View PostAbyss, on 10 July 2017 - 02:12 PM, said:

Just finished VE Schwab's SHADES OF MAGIC trilo (in earbook).

Y'know that feeling when you read an entire series start to finish and it's great and has a satisfying end and reminds you why you enjoy fantasy lit? Well, that.

This is fun, solid fantasy. Dark at times, with great characters written well. The magic itself isn't wildly novel, basic element based magic with 'blood' magic thrown in for the more powerful, but the setting is terrific.
Four Londons.... Grey, Red, White and Black. Black was overtaken by magic, and Red closed all the portals between worlds to protect itself, leaving White, closer to Black, to shrivle and fade with little magic to survive.
Grey London is 'our' world, in the 1800s. My only real critique of the series is that 1800s London reads like the author read a Wikipedia article or two about it, but it's a small part of the story and not a serious down point.
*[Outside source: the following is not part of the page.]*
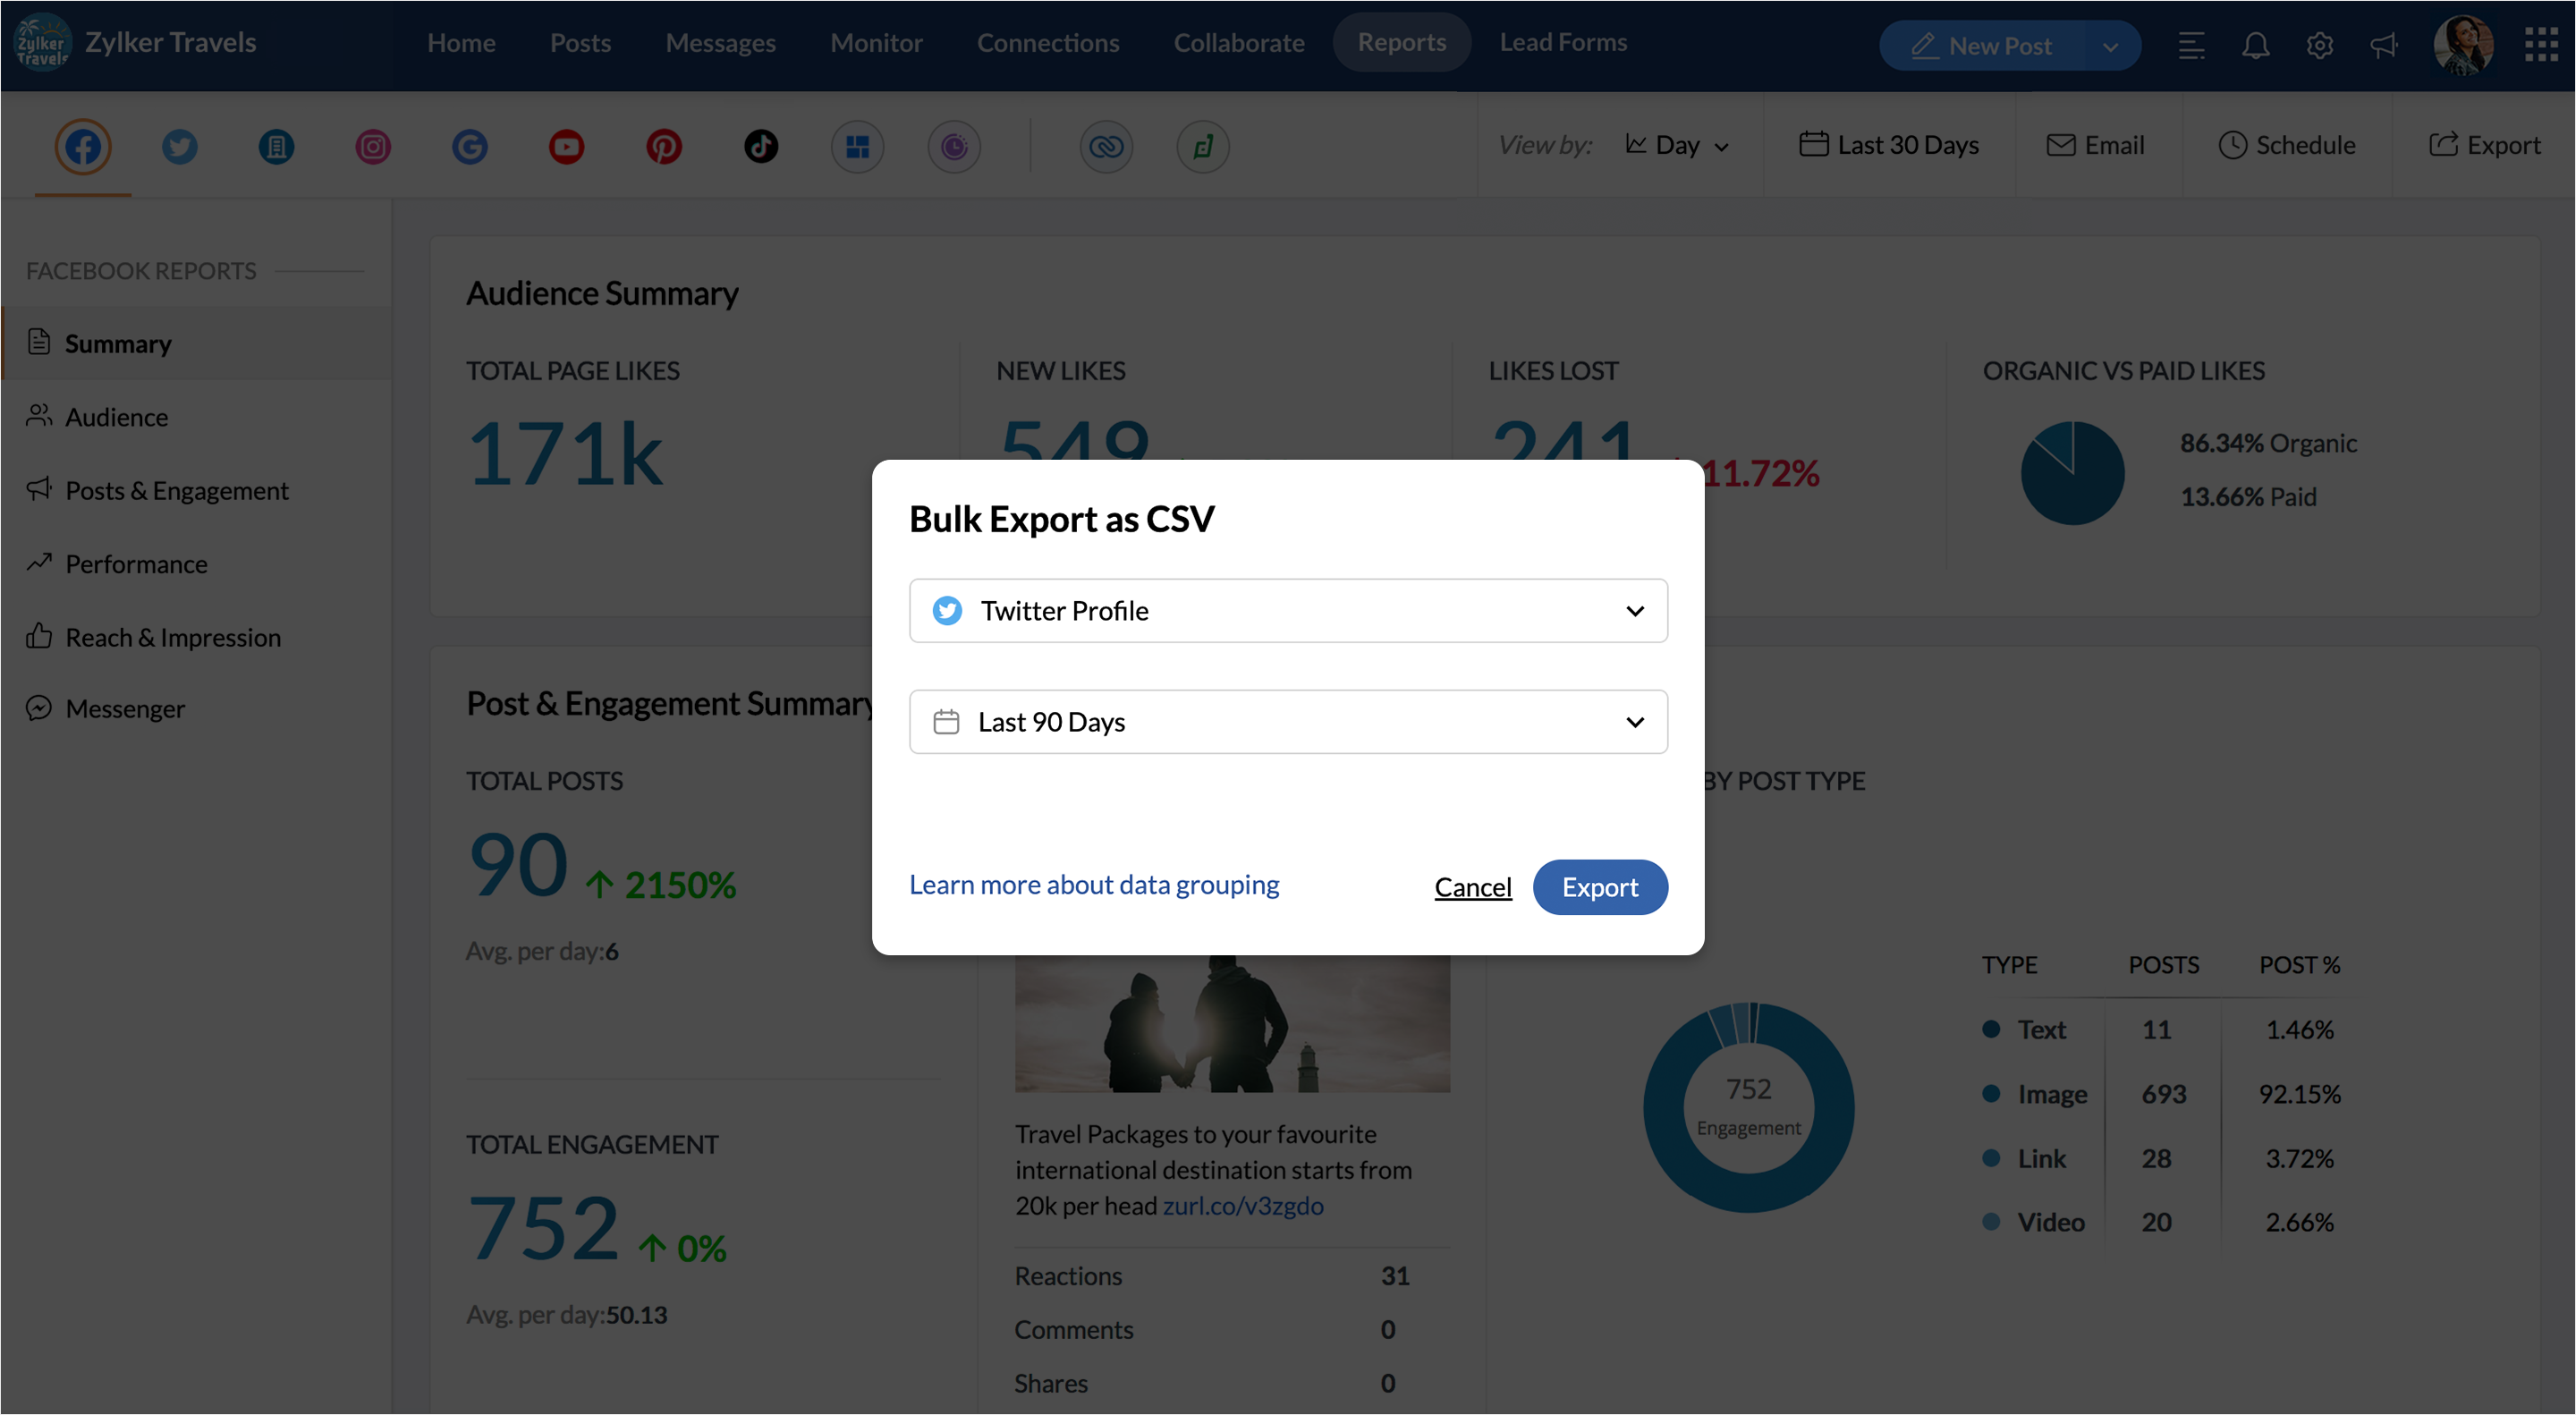This screenshot has height=1415, width=2576.
Task: Cancel the bulk export dialog
Action: pos(1472,887)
Red and White Londons are fantastically written and the wider worlds, while getting less screen time, are just as fascinating.

The characters are well realized and interact wonderfully, surprising the reader in ways that make perfect, at times frustrating sense.
Terrific action scenes.... bk 2 features a magic competition that's pure fantasy candy, and elsewhere when fights happen the pace is tight, the action real and bloody but not overdone.

Book 3 has one of of the bestest 'magic market of magic things' settings i have read in ages.

I also give the author credit for not shirking away from including same sex relationships in the story in part as an accepted cultural thing, but also as a problem for some.

I would utterly read more in this world by this author, whether she revisitted these characters or new ones.

Worth your money and eyetime.


Admit it, you just want Kell's coat like the rest of us!